Le § III a probablement été conçu comme une réponse, un pare-feu. Il prévoit que l'éditeur scientifique ne peut limiter la réutilisation des données de la recherche. Deux types de réserves peuvent être apportés. D'abord, le renvoi au § I laisse à penser que ne sont envisagées que les données "sous-jacentes" à chaque article. Quid des jeux de données déposés de façon autonome sur des plates-formes dédiées mises à disposition par des éditeurs scientifiques ? Dans ce cas de figure, l'éditeur scientifique est-il en mesure de revendiquer son droit de producteur de base de données ? Ensuite, du fait que le § I porte sur les articles pris isolément, il n'est pas certain que le dispositif du § III bloque le déclenchement du mécanisme du droit des bases de données, qui porte sur un corpus de documents mis à disposition sur une plate-forme. La formulation du § III mériterait donc d'être précisée.

On peut espérer que l'article sera remanié prochainement lors des discussions, même limitées (puisque le texte sera voté en procédure accélérée) sur les bancs de l'Assemblée et du Sénat. D'immanquables nouveaux twists sont à prévoir...

[1] Mise à jour du 12 décembre. Je m'aperçois qu'il y a quelque chose d'un peu absurde à dire que les données de la recherche seraient donc libres d'utilisation... sauf si elles ne sont pas. C'est un peu comme si, en cette période d'état d'urgence, on réécrivait l'article 1 de la Déclaration des Droits de l'Homme et du Citoyen de la façon suivante : "Les hommes naissent et demeurent libres et égaux en droits.. dès lors qu'ils ne sont pas emprisonnés ni traités de façon inégale." Ou bien les données de la recherche sont libres de réutilisation et en ce cas, aucun droit de propriété intellectuelle ne peut en limiter la libre réutilisation, ou bien elles sont placées sous un faux régime de libre réutilisation, révocable à merci dès lors que les auteurs y opposent des droits de propriété non assortis d'une autorisation expresse de libre réutilisation.
Il faudrait exactement comprendre ce qu'entendent les rédacteurs par "Dès lors que les données issues d’une activité de recherche (..) ne sont pas protégées par un droit spécifique, ou une réglementation particulière". En dehors des droits de propriété intellectuelle, d'autres droits peuvent être mobilisés.

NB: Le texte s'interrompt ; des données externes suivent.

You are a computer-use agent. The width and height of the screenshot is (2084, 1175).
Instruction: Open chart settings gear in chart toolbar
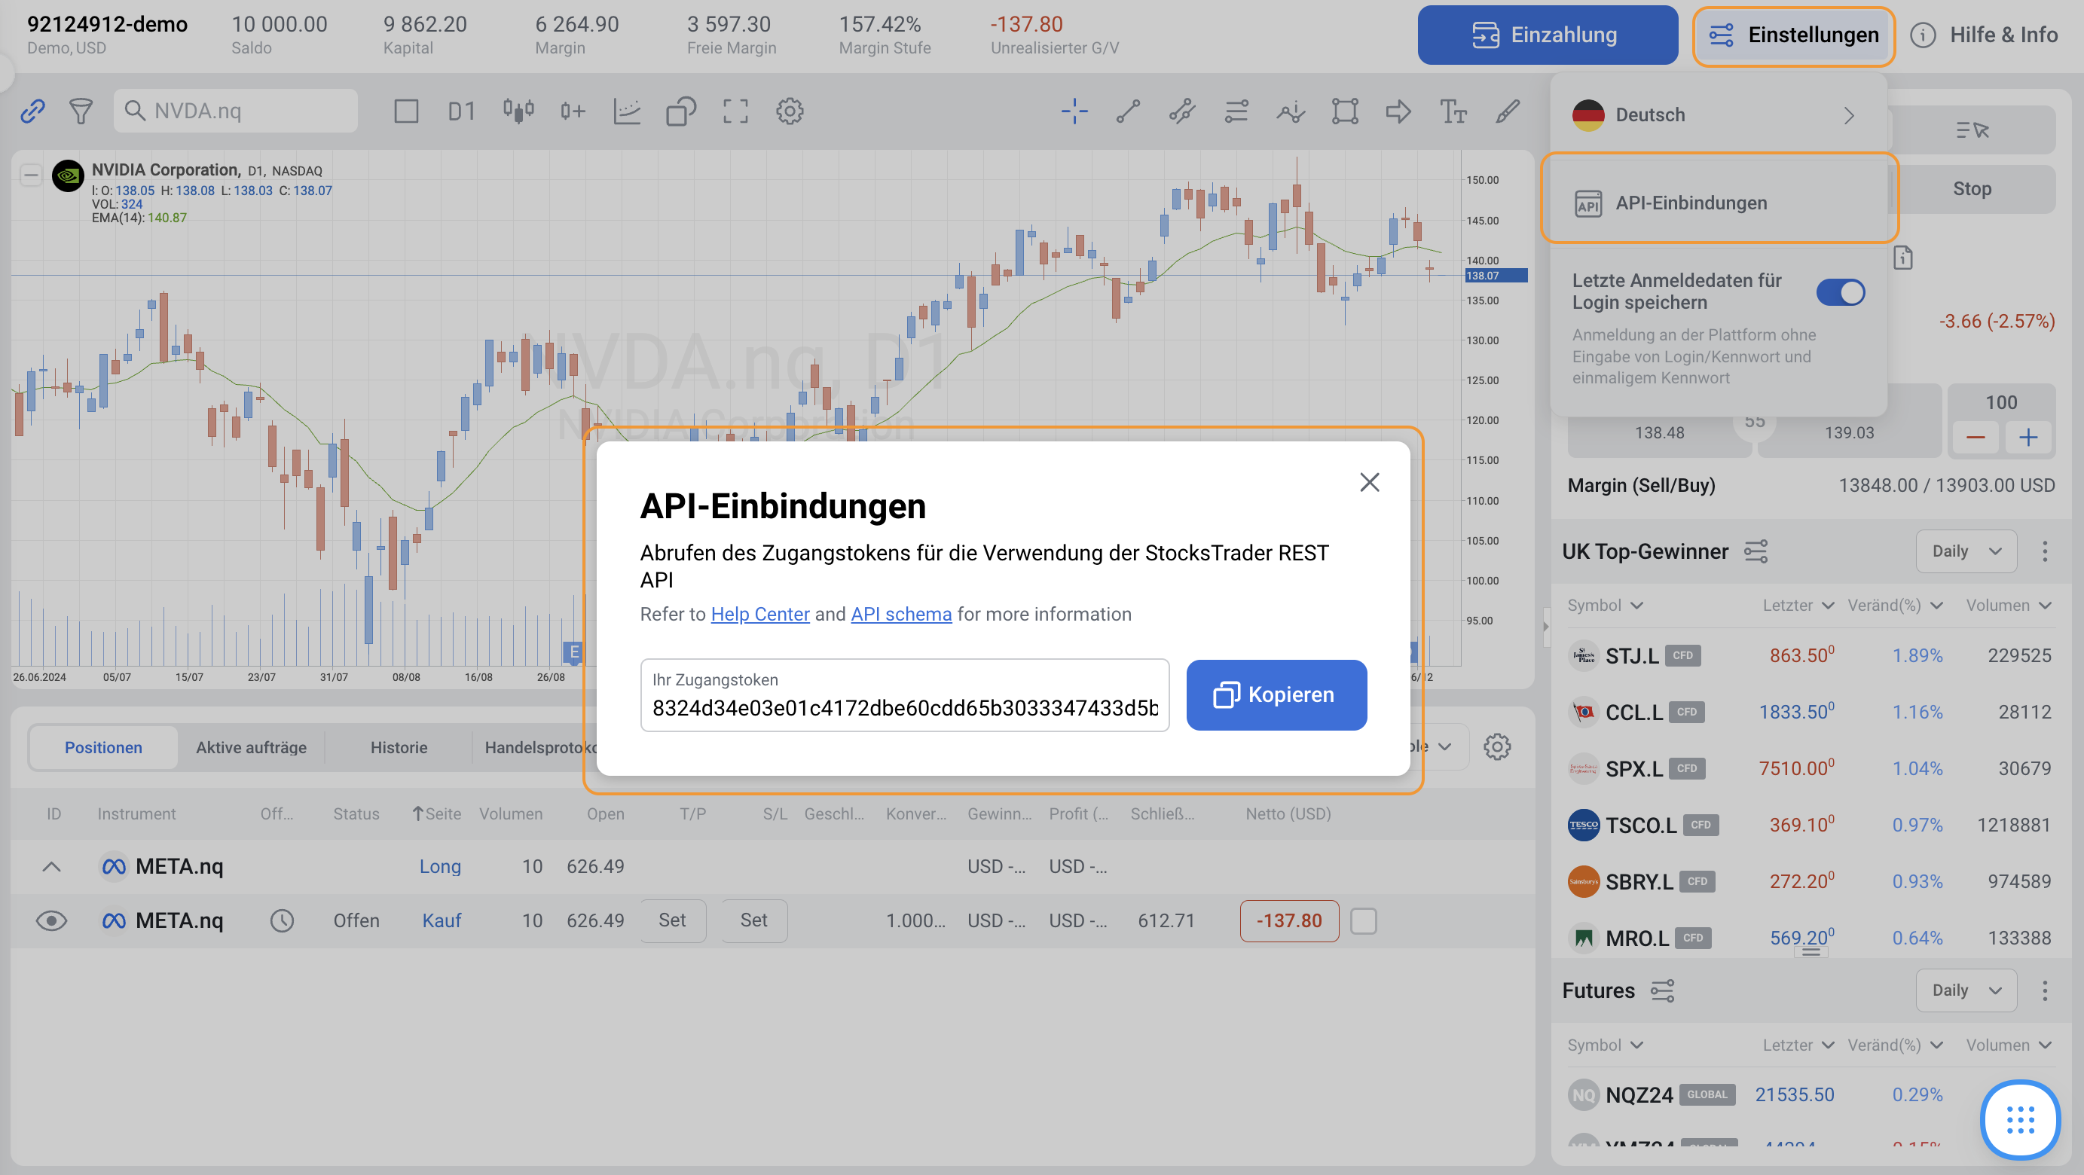click(x=790, y=112)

Ce qu'il faut surtout retenir de la formulation du § II de l'article 17, c'est que les données de la recherche sont désormais placées sous un régime de libre réutilisation. Cela signifie qu'il ne sera pas nécessaire de demander une autorisation expresse pour réutiliser les jeux de données. A y bien réfléchir, Cela revient à placer les données de la recherche sous un régime de réutilisation semblable à celui qui sous-tend les Creative Commons.

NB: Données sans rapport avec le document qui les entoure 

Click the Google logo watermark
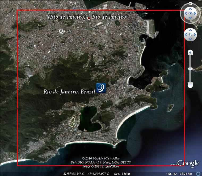Screen dimensions: 202x176 tap(188, 163)
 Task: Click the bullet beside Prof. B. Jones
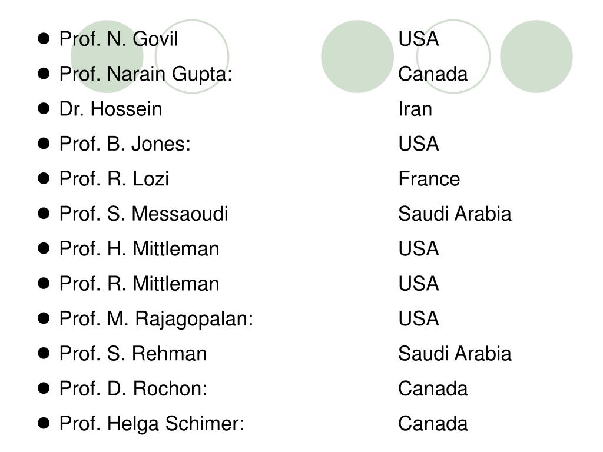click(x=44, y=144)
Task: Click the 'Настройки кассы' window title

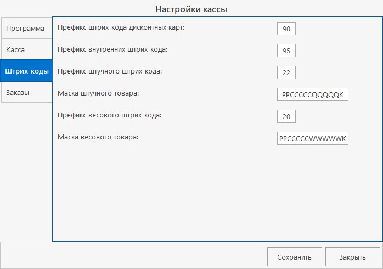Action: point(191,9)
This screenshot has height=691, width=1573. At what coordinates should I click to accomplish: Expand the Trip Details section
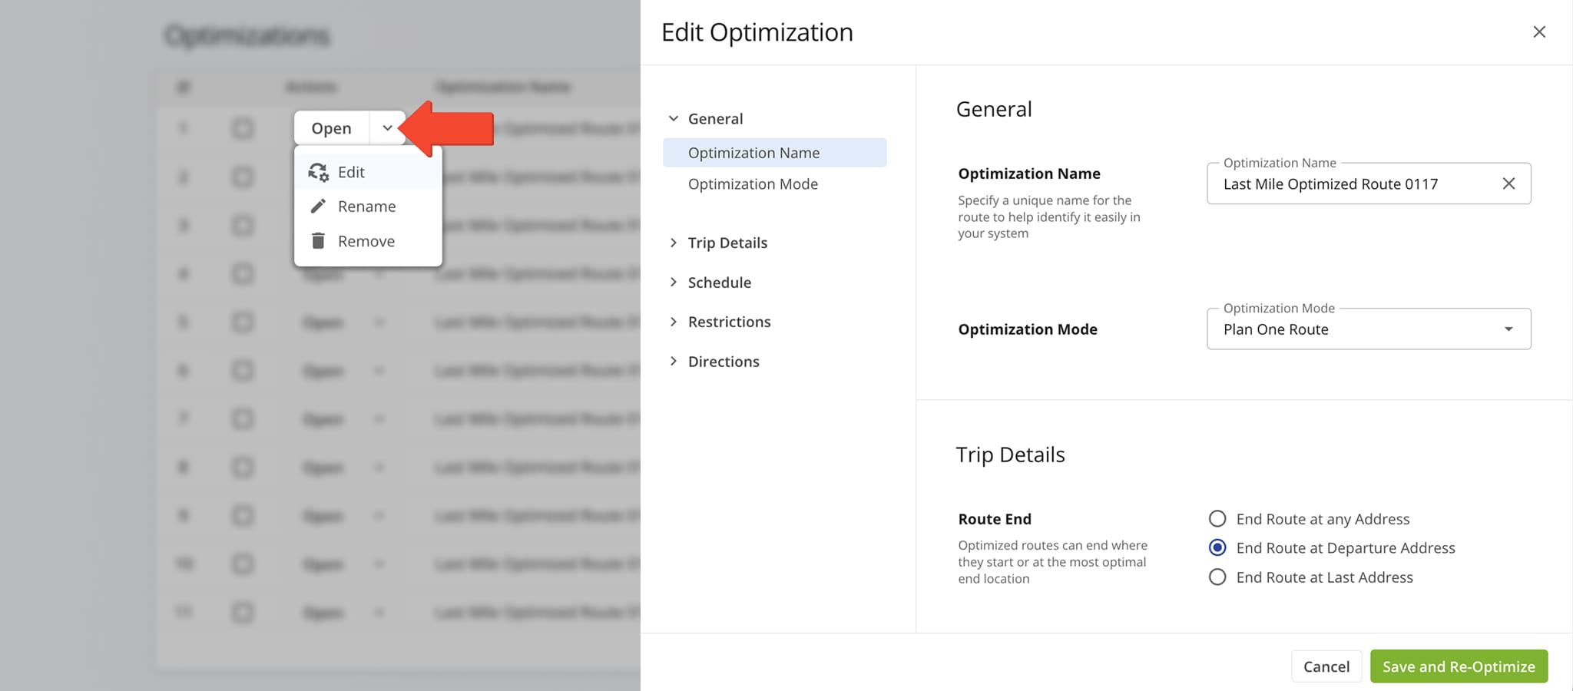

Précisons que ce régime ne dispensera pas du respect de certains droits réservés, comme par exemple la mention de la paternité ou de la source des données.
In fine, deux des amendements que le collectif SavoirsCom1 avait proposés ont été partiellement repris sous une formulation certes très différente, dans le texte déposé à l'Assemblée :
« Lorsqu’il s’agit de données de la recherche au sens qui en est donné par l’OCDE dans le rapport paru en 2007 et intitulé « Principes et lignes directrices de l’OCDE pour l’accès aux données de la recherche financée sur fonds publics », les chercheurs ne peuvent revendiquer de droits de propriété intellectuelle sur les jeux de données, hormis apposer une licence imposant la mention de la paternité et le partage à l’identique. » 
(...) 
« Les chercheurs ne peuvent revendiquer de droits d’auteur sur les jeux de données, hormis apposer une licence imposant la mention de la paternité et le partage à l’identique. »

En proposant ces deux amendements, nous avions à l'esprit la licence CC-BY-SA: Creative Commons, mention de la paternité et partage à l'identique.

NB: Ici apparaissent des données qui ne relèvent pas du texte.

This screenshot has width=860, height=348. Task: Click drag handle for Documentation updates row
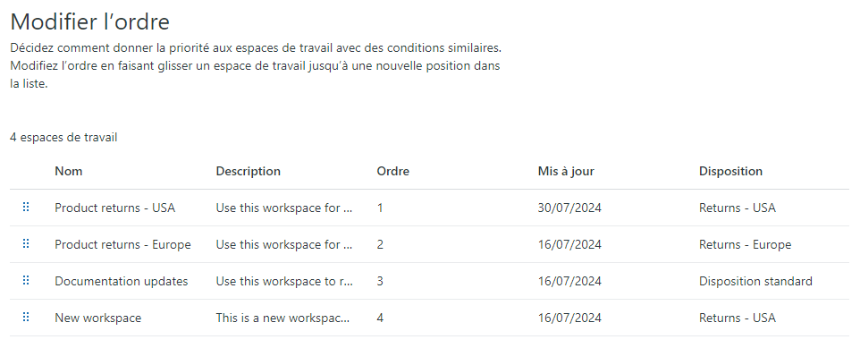pyautogui.click(x=26, y=281)
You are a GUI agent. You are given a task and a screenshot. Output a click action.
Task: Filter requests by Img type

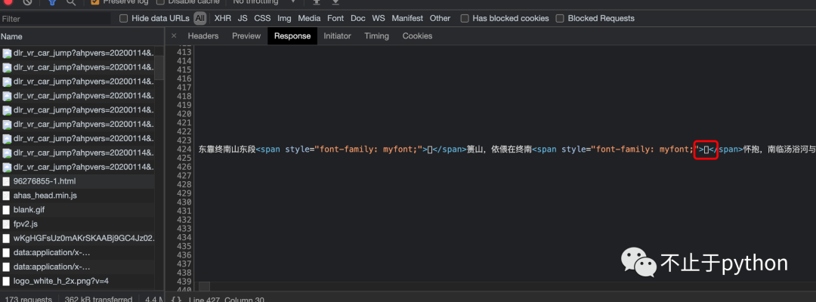point(284,18)
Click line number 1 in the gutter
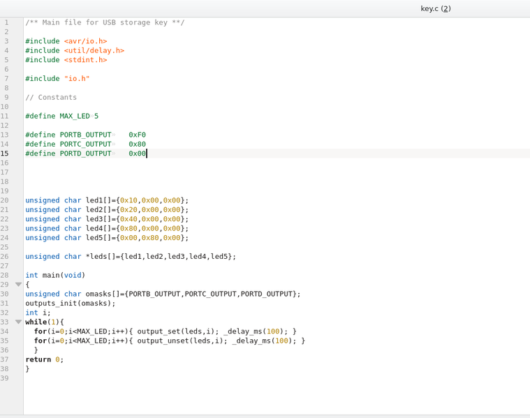The image size is (530, 418). point(6,22)

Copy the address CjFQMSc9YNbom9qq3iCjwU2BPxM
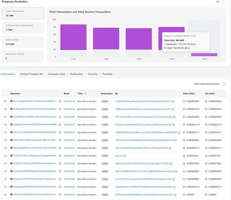(173, 101)
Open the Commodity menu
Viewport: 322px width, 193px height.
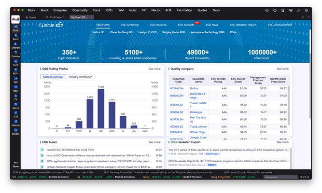80,10
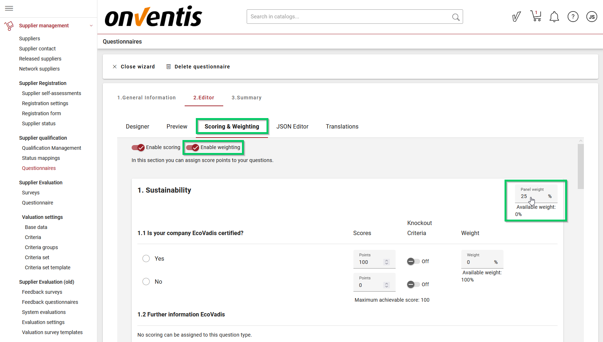This screenshot has width=603, height=342.
Task: Open the notifications bell
Action: tap(554, 17)
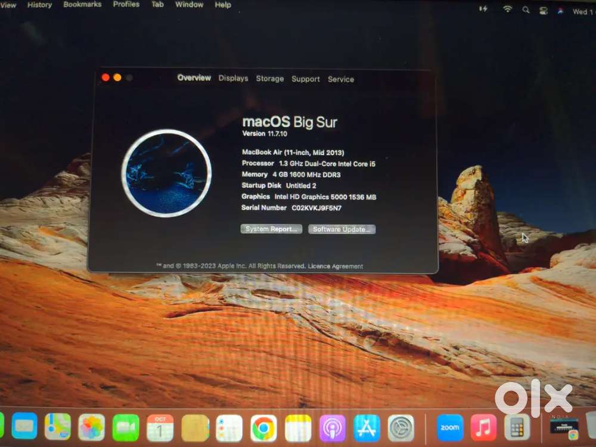Open the Podcasts app icon
This screenshot has height=447, width=596.
pyautogui.click(x=333, y=427)
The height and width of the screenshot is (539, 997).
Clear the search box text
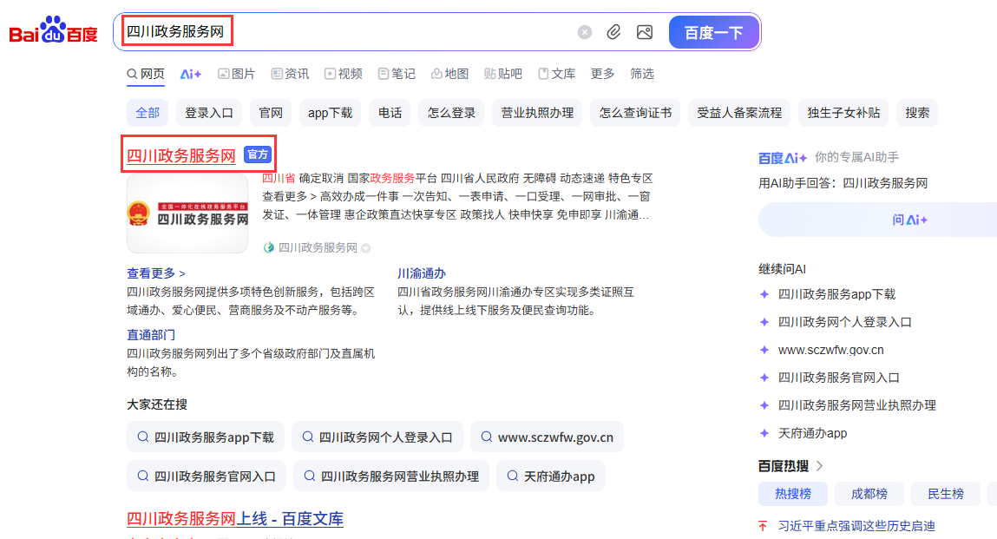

Si les données de la recherche sont placées sous un simple régime de libre réutilisation, la condition de partage à l'identique est évacuée. En revanche, la formulation du projet de loi permet d'englober les cas de réutilisation des jeux de données sans mention de la source/paternité. Cela correspond à des licences du type CC0 (Creative Commons Zéro) ou PDDL (Public Domain Dedication and Licence).

Le parallèle avec les licences de type Creative Commons s'arrête là : avec la loi numérique, on passe du terrain du contrat à celui de la loi.